Hallo Kamraden

 

Geschlaucht, gerädert,

und vor Augen nur ein Ziel:

Das nächste Wochenend,

um wieder Mensch zu sein.

Ein Selbstzweck in oliv,

ab Freitag in Zivil.

Der Intercity rollt

im Bahnhof als Befreier ein.

 

Hallo Kamraden –

und das Bier aus Dosen zischt.

Was nicht gewollt ist,

wird mit Alkohol verwischt.

 

Stunden auf Schienen,

Drecksklamotten im Gepäck.

Heimkehrerinvasion,

erwartet und ersehnt.

Für eine Weile

ohne Anschiss, ohne Dreck.

Nach Luft zum Atmen

sich der Brustkorb gierig dehnt.

 

Hallo Kamraden –

auf zu Hause einen Schluck.

Auf ex gekippt –

und schon vergessen ist der Druck...

 

Freiheit auf Raten,

im Fünf-Tage-Takt gewährt.

Genuss in Eile, den

der Fahrplan kalt diktiert.

Erst späte Einsicht:

Die Entscheidung war verkehrt...

Zu spät ist nie,

eh man die Selbstachtung verliert.

 

Hallo Kamraden –

schmeckt das Bier noch immer gut?
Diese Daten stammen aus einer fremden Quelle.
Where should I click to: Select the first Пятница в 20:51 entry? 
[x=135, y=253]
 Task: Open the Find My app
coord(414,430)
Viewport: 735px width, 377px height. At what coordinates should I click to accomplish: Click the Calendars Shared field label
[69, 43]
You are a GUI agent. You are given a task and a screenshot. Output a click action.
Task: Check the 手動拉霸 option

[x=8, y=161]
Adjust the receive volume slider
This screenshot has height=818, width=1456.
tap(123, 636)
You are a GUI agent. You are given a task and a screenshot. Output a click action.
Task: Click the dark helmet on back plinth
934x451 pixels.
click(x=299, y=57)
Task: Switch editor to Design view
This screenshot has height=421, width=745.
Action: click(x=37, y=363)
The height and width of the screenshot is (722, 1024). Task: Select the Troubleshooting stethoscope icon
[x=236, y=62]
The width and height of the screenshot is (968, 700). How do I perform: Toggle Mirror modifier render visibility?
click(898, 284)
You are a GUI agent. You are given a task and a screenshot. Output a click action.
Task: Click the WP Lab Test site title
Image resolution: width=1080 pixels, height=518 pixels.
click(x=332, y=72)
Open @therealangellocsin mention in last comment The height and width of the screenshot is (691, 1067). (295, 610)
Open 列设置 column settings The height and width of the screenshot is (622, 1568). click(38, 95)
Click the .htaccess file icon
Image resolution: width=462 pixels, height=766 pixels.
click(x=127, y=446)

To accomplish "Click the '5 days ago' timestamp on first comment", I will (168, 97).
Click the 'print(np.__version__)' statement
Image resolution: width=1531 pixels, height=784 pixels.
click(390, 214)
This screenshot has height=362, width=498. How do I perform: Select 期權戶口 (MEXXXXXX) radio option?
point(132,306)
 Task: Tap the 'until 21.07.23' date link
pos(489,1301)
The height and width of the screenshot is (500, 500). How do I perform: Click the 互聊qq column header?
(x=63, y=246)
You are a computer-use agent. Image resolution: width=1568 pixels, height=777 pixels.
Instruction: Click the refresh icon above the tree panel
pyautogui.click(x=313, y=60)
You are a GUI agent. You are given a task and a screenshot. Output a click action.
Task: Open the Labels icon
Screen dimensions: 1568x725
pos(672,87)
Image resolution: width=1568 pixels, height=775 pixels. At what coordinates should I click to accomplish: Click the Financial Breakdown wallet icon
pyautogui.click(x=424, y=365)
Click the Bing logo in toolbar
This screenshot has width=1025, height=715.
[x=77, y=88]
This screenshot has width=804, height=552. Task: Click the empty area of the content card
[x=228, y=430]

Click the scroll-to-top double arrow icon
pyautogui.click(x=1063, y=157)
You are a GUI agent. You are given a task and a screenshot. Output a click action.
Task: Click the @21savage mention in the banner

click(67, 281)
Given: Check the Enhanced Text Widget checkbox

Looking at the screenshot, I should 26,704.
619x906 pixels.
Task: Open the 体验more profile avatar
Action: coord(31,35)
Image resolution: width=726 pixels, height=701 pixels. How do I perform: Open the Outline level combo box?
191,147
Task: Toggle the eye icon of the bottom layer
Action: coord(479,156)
Ja?

Sauft ihr, um zu vergessen,

was sich in euch tut?

 

Gedrillt an Waffen –

und den Helm ab zum Gebet.

Von „Zapfenstreicheleinheit“

fürsorglich verwöhnt.

Beim Dienst am Krankenlager

auch die Zeit vergeht...

In Zimmer dreizehn

ein Manöveropfer stöhnt...

 

Hallo Kamraden –

und das Bier aus Dosen zischt.

Was ihr gewollt habt,

wird so einfach nicht verwischt...

 

Copyright Ende der 70er Jahre Gerd Schinkel

 

Zur leidigen Wehrpflicht bereits Ende der siebziger Jahre mit einem ersten Entwurf begonnen, verarbeitet das Lied Erlebnisse aus stundenlangen Reisen in Zugabteilen mit wehrpflichtigen Wochenendheimkehrern aus den Stationierungsorten. Das Lied entstand, als ich häufig freitags spät abends nach dem Klausurenkurs im Bürgerlichen Recht mit dem Zug von Bonn nach Stuttgart fuhr. Häufiger stiegen in Koblenz auch Rekruten der Bundeswehr in den Waggon. Ich war immer froh darüber, wenn sie nicht zu mir ins Abteil kamen und ich so nicht genötigt war, hautnah ihre Besäufnisse mitzuerleben. mit denen sie ihren in der Dienstwoche aufgestauten Frust ertränkten. 2000, etwa 25 Jahre später, bekam das Lied für mich neue, unerwartete Aktualität dadurch, dass der damalige Freund meiner Tochter Rekrut wurde und mir damit die längst vergessenen Bahnfahrten wieder in Erinnerung kamen.